Carbon DLS (Digital light synthesis) belongs to the VAT polymerisation category of 3D printing. It uses digital light projection, oxygen-permeable optics, and programmable liquid resins to create products with end-use durability, resolution, and surface finish.
This technology, along with Carbon’s exclusive CLIP resins (Continuous liquid interface production), paves way for product designs previously impossible and complex, including mass customization and on-demand inventory. The Carbon DLS technology enables companies to bring innovative products to market that were never thought possible.
How does Carbon DLS work?
Carbon DLS process involves a liquid plastic resin being cured into solid with the help of a projected UV laser. The laser (5) is projected from below through an oxygen-permeable window (3) and into the reservoir of the resin. The layer sequence of the UV images are projected on the resin (2) and the part solidifies accordingly while the build platform (1) rises. This process is called Continuous liquid interface production (CLIP).

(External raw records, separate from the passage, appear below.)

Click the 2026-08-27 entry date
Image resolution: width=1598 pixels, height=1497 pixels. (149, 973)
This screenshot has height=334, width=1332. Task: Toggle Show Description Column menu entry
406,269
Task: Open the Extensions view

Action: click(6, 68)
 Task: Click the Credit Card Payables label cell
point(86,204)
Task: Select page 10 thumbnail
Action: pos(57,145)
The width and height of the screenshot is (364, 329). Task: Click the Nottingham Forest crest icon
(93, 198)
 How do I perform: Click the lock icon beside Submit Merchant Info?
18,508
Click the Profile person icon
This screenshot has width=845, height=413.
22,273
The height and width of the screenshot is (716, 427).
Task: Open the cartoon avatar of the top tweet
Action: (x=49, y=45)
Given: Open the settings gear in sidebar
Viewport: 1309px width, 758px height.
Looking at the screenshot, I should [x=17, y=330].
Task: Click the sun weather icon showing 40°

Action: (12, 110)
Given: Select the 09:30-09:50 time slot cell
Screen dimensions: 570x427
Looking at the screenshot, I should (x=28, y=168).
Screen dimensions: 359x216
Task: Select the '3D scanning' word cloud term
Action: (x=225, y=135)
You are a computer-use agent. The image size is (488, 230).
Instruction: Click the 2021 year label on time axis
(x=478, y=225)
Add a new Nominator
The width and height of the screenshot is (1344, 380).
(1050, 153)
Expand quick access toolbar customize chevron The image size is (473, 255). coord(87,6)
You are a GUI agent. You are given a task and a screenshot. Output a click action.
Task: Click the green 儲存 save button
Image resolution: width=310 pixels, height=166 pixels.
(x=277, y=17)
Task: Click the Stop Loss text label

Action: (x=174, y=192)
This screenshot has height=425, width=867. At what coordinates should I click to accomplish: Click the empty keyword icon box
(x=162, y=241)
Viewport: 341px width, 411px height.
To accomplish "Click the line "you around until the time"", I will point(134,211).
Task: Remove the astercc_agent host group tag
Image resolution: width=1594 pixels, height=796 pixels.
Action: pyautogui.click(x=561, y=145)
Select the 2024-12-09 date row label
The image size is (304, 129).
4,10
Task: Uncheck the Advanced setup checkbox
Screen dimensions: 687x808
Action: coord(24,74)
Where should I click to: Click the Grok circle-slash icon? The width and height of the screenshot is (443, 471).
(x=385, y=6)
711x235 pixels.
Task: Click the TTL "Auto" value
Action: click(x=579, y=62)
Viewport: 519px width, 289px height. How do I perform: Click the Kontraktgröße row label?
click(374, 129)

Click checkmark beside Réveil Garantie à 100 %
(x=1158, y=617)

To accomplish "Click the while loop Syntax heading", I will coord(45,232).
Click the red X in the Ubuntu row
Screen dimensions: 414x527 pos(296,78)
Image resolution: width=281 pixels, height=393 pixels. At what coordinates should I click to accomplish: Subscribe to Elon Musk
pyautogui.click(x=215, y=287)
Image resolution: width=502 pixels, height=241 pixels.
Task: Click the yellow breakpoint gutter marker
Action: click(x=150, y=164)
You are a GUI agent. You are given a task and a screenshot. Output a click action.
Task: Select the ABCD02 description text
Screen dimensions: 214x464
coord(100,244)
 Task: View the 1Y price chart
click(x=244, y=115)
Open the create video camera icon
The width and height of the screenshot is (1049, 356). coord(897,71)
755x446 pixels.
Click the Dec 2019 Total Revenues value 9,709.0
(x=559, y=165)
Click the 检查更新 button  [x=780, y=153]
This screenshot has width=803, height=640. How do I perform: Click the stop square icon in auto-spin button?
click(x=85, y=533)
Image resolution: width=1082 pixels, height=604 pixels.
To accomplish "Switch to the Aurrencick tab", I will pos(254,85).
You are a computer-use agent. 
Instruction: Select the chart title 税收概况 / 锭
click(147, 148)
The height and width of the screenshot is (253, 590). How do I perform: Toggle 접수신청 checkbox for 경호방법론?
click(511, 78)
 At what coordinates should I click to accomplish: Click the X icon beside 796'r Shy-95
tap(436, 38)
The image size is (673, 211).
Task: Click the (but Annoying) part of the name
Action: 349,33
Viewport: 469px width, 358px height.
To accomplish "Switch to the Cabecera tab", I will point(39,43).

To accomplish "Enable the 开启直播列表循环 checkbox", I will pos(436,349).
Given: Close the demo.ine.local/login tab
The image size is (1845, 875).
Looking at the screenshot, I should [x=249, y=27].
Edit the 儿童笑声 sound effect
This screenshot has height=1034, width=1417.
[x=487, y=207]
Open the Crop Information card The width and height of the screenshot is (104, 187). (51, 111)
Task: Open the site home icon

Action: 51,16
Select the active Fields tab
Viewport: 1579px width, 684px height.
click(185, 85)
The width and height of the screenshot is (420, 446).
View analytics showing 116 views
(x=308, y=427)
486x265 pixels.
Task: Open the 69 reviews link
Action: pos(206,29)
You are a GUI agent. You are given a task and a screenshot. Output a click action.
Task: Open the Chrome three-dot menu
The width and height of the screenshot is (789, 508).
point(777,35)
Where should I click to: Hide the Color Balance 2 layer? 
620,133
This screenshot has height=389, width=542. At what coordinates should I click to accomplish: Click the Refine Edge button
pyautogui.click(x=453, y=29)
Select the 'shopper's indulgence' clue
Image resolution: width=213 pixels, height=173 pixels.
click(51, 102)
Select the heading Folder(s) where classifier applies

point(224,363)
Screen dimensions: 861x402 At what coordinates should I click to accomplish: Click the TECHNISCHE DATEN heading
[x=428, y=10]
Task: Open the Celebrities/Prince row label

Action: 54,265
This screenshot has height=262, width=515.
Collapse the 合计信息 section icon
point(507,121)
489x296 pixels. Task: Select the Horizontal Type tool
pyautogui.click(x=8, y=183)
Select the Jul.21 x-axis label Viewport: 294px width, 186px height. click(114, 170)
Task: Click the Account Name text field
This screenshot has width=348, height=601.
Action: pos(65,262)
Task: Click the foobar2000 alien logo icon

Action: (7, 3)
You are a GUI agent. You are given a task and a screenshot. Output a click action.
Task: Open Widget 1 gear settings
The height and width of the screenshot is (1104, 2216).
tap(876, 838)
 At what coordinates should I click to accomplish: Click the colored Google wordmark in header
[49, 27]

- Step 1 – A thin liquid layer of uncured resin is placed between the oxygen permeable window and the printing part is called the ‘dead zone’ (4).
- Step 2 – The light that passes through the dead zone, cures the resin above it without curing the part onto the window. This continuous flow of uncured resin below the cured resin goes on as the print progresses and hence the name, continuous liquid interface.
- Step 3 – After the part is printed, it is baked in an oven. Heating induces a chemical reaction in the resin that improves the mechanical properties of the part.
This very uninterrupted process (step 2) is what distinguishes Carbon DLS from other Vat polymerisation technologies.
Materials for Carbon DLS 3D printing
Amongst the most widely used materials for Carbon DLS, Xometry offers:
- Rigid plastics: such as CE 221, UMA 90, DPR 10, EPX 82, FPU 50, RPU 70
- Rubber-like plastics: such as EPU 40, SIL 30
Advantages of Carbon DLS technology
When coming to Carbon DLS, these are the most important factors that make it standalone.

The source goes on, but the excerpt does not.